◆ **Instructions for the task**
All lines from the one containing "Viewport: 1280px width, 620px height." through the end of the entries below should appear in the answer exactly, with no others.
=-=-=-=-=
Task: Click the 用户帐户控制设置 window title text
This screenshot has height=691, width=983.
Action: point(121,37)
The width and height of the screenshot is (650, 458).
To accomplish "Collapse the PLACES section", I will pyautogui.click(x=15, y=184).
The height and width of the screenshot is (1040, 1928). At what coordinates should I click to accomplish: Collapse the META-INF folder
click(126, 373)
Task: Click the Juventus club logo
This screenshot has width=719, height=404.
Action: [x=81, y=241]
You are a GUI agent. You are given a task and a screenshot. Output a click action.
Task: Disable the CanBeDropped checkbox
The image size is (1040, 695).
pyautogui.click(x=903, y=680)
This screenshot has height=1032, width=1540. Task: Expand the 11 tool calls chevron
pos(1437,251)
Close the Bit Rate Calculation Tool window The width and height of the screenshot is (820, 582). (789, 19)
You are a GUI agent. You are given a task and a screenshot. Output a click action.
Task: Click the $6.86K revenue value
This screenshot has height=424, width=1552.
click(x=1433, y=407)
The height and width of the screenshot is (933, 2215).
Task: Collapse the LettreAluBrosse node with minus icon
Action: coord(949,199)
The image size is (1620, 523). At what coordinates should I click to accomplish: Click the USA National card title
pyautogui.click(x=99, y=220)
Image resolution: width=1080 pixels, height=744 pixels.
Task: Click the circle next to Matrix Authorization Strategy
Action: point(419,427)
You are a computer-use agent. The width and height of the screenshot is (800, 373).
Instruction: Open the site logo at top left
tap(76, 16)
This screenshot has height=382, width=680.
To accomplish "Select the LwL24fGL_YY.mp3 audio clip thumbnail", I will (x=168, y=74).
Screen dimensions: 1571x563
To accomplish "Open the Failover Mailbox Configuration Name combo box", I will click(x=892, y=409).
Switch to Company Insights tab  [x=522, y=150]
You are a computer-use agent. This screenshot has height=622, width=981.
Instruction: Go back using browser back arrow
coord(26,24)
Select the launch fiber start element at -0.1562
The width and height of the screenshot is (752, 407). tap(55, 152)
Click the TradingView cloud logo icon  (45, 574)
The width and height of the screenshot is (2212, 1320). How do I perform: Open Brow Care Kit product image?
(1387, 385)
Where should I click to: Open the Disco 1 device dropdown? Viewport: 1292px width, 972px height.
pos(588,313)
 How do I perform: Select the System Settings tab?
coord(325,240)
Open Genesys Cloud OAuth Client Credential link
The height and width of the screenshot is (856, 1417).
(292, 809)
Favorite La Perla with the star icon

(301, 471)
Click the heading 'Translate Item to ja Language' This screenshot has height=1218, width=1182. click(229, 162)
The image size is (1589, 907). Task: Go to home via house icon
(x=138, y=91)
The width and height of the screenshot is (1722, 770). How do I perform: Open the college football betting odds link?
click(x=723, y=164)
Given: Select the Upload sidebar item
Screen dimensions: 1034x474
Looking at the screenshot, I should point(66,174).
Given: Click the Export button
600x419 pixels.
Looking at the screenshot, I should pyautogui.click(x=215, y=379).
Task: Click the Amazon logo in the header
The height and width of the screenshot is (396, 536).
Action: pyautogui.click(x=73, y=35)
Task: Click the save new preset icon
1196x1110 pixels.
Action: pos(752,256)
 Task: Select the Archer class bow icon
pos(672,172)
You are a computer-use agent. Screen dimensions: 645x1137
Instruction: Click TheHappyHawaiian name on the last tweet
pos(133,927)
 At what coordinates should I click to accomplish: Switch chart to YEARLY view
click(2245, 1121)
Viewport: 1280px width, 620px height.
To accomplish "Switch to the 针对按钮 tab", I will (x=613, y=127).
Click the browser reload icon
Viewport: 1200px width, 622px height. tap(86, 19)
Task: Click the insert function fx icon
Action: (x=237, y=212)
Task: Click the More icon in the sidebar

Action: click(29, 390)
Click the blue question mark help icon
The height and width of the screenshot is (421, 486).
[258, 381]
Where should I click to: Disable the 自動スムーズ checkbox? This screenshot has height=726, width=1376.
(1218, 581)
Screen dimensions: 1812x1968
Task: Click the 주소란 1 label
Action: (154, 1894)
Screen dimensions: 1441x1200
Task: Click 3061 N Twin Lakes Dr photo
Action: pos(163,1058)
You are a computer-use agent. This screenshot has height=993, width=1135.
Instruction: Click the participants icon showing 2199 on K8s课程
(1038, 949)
=-=-=-=-=
◆ **Answer to this problem**
Viewport: 1280px width, 620px height.
To accomplish "Switch to the 针对按钮 tab", I will (x=613, y=127).
Click the browser reload icon
Viewport: 1200px width, 622px height. tap(86, 19)
Task: Click the insert function fx icon
Action: (x=237, y=212)
Task: Click the More icon in the sidebar

Action: click(29, 390)
Click the blue question mark help icon
The height and width of the screenshot is (421, 486).
[258, 381]
Where should I click to: Disable the 自動スムーズ checkbox? This screenshot has height=726, width=1376.
(1218, 581)
Screen dimensions: 1812x1968
Task: Click the 주소란 1 label
Action: (154, 1894)
Screen dimensions: 1441x1200
Task: Click 3061 N Twin Lakes Dr photo
Action: pos(163,1058)
You are a computer-use agent. This screenshot has height=993, width=1135.
Instruction: Click the participants icon showing 2199 on K8s课程
(1038, 949)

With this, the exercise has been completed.